> [Stored data]
· · · · · · ·

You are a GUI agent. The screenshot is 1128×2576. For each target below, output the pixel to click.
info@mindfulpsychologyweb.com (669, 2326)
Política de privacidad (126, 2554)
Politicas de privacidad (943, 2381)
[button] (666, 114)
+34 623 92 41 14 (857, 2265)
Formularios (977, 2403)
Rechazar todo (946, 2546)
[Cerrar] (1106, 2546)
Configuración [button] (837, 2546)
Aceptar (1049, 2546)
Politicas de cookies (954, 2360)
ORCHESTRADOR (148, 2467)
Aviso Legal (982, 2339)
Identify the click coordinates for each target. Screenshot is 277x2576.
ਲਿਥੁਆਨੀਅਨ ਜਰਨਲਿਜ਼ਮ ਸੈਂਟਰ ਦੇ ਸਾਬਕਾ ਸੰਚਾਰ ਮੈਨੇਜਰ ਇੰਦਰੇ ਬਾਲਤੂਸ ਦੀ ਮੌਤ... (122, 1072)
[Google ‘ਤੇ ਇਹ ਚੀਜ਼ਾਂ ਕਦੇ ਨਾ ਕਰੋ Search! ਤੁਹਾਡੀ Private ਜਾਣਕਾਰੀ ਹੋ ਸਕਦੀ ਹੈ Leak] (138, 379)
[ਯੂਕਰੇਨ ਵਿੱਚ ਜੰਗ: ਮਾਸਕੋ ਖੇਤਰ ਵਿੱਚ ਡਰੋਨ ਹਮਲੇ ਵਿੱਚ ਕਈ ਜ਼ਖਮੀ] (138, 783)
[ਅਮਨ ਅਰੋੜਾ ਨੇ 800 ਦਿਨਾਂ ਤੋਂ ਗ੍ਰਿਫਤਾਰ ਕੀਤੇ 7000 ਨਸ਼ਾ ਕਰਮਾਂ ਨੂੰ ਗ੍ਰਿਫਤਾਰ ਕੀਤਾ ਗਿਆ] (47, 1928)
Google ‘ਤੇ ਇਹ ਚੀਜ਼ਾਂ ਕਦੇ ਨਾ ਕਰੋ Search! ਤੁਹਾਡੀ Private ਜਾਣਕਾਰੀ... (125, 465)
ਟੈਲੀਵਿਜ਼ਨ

· · · · · · ·

Report how many lines in the listing above include the word "Google". Give nothing but the number.

2